Assuming the per-level growth factor is 10 and f is 0.7 (see below) then the per-level write-amp is 7 for L1 and larger levels. If sizeof(L1) == sizeof(L0) then the per-level write-amp is 2 for the L0. And the per-level write-amp is always 1 for the write buffer.

From this we can estimate the pending write-amp for data at any level in the LSM tree.
  1. Key-value pairs in the write buffer have the most pending write-amp. Key-value pairs in the max level (L5 in this case) have none. Key-value pairs in the write buffer are further from the max level. 
  2. Starting with the L2 there is more durability debt from a full Ln+1 than a full Ln -- while there is more pending write-amp for Ln, there is more data in Ln+1.
  3. Were I given the choice of L1, L2, L3 and L4 when first placing a write in the LSM tree then I would choose L4 as that has the least pending write-amp.
  4. Were I to choose to make one level 10% larger then I prefer to do that for a smaller level given the values in the rel size X pend column.

legend:
w-amp per-lvl   : per-level write-amp
w-amp pend      : write-amp to move byte to Lmax from this level
rel size        : size of level relative to write buffer
rel size X pend : write-amp to move all data from that level to Lmax

        w-amp   w-amp   rel     rel size 
level   per-lvl pend    size    X pend
-----   ------- -----   -----   --------
wbuf    1       31          1      31      
L0      2       30          4     120     
L1      7       28          4     112     
L2      7       21         40     840     
L3      7       14        400    5600    
L4      7       7        4000   28000   
L5      0       0       40000       0  

Per-level write-amp in an LSM

The per-level write-amplification is the work required to move data between adjacent levels. The per-level write-amp for the write buffer is 1 because a write buffer flush creates a new SST in L0 without reading/re-writing an SST already in L0.
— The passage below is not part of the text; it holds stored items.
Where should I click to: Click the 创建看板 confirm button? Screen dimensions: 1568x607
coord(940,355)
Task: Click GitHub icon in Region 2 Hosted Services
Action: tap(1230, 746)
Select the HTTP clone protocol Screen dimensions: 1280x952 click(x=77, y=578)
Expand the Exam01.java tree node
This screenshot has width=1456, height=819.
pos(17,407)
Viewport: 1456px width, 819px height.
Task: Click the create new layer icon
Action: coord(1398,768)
I assume that any key in Ln is already in Ln+1 so that merging Ln into Ln+1 does not make Ln+1 larger. This isn't true in real life, but this is a model.

The per-level write-amp for Ln is approximately sizeof(Ln+1) / sizeof(Ln). For n=0 this is 2 with a typical RocksDB configuration. For n>0 this is the per-level growth factor and the default is 10 in RocksDB. Assume that the per-level growth factor is equal to X, in reality the per-level write-amp is f*X rather than X where f ~= 0.7. See this excellent paper or examine the compaction IO stats from a production RocksDB instance. Too many excellent conference papers assume it is X rather than f*X in practice.

The per-level write-amp for Lmax is 0 because compaction stops at Lmax.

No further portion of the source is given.